→ Document section:
━━━━━━

Which concurrent Queue implementation should I use in Java? - java

From the JavaDocs:
A ConcurrentLinkedQueue is an appropriate choice when many threads will share access to a common collection. This queue does not permit null elements.
ArrayBlockingQueue is a classic "bounded buffer", in which a fixed-sized array holds elements inserted by producers and extracted by consumers. This class supports an optional fairness policy for ordering waiting producer and consumer threads
LinkedBlockingQueue typically have higher throughput than array-based queues but less predictable performance in most concurrent applications.
I have 2 scenarios, one requires the queue to support many producers (threads using it) with one consumer and the other is the other way around.
I do not understand which implementation to use. Can somebody explain what the differences are?
Also, what is the 'optional fairness policy' in the ArrayBlockingQueue?

ConcurrentLinkedQueue means no locks are taken (i.e. no synchronized(this) or Lock.lock calls). It will use a CAS - Compare and Swap operation during modifications to see if the head/tail node is still the same as when it started. If so, the operation succeeds. If the head/tail node is different, it will spin around and try again.
LinkedBlockingQueue will take a lock before any modification. So your offer calls would block until they get the lock. You can use the offer overload that takes a TimeUnit to say you are only willing to wait X amount of time before abandoning the add (usually good for message type queues where the message is stale after X number of milliseconds).
Fairness means that the Lock implementation will keep the threads ordered. Meaning if Thread A enters and then Thread B enters, Thread A will get the lock first. With no fairness, it is undefined really what happens. It will most likely be the next thread that gets scheduled.

━━━━━━

→ Supplied material:
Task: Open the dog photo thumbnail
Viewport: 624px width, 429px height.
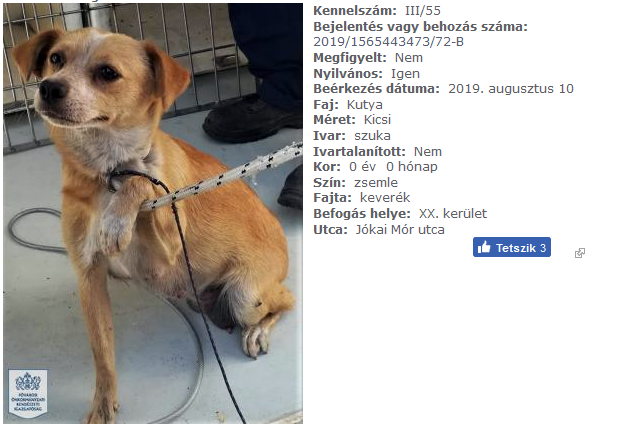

━━━━━━

→ Written tasks:
(a) What kind of element does the concurrent-queue thread say ConcurrentLinkedQueue does not permit?
(b) Reproduce the passage of the concurrent-queue thread starting with "I do not understand" and going on through "and try again.".
(c) Supply the next part of the concurrent-queue thread, picking up after its final sentence.
The listing is separate material from the concurrent-queue thread.

→ Solved problems:
(a) Null elements.

(b)
I do not understand which implementation to use. Can somebody explain what the differences are?
Also, what is the 'optional fairness policy' in the ArrayBlockingQueue?

ConcurrentLinkedQueue means no locks are taken (i.e. no synchronized(this) or Lock.lock calls). It will use a CAS - Compare and Swap operation during modifications to see if the head/tail node is still the same as when it started. If so, the operation succeeds. If the head/tail node is different, it will spin around and try again.

(c)
As for which one to use, it depends. I tend to use ConcurrentLinkedQueue because the time it takes my producers to get work to put onto the queue is diverse. I don't have a lot of producers producing at the exact same moment. But the consumer side is more complicated because poll won't go into a nice sleep state. You have to handle that yourself.

Basically the difference between them are performance characteristics and blocking behavior.
Taking the easiest first, ArrayBlockingQueue is a queue of a fixed size. So if you set the size at 10, and attempt to insert an 11th element, the insert statement will block until another thread removes an element. The fairness issue is what happens if multiple threads try to insert and remove at the same time (in other words during the period when the Queue was blocked). A fairness algorithm ensures that the first thread that asks is the first thread that gets. Otherwise, a given thread may wait longer than other threads, causing unpredictable behavior (sometimes one thread will just take several seconds because other threads that started later got processed first). The trade-off is that it takes overhead to manage the fairness, slowing down the throughput.
The most important difference between LinkedBlockingQueue and ConcurrentLinkedQueue is that if you request an element from a LinkedBlockingQueue and the queue is empty, your thread will wait until there is something there. A ConcurrentLinkedQueue will return right away with the behavior of an empty queue.
Which one depends on if you need the blocking. Where you have many producers and one consumer, it sounds like it. On the other hand, where you have many consumers and only one producer, you may not need the blocking behavior, and may be happy to just have the consumers check if the queue is empty and move on if it is.

Your question title mentions Blocking Queues. However, ConcurrentLinkedQueue is not a blocking queue.
The BlockingQueues are ArrayBlockingQueue, DelayQueue, LinkedBlockingDeque, LinkedBlockingQueue, PriorityBlockingQueue, and SynchronousQueue.
Some of these are clearly not fit for your purpose (DelayQueue, PriorityBlockingQueue, and SynchronousQueue). LinkedBlockingQueue and LinkedBlockingDeque are identical, except that the latter is a double-ended Queue (it implements the Deque interface).
Since ArrayBlockingQueue is only useful if you want to limit the number of elements, I'd stick to LinkedBlockingQueue.

ArrayBlockingQueue has lower memory footprint, it can reuse element node, not like LinkedBlockingQueue that have to create a LinkedBlockingQueue$Node object for each new insertion.

SynchronousQueue ( Taken from another question )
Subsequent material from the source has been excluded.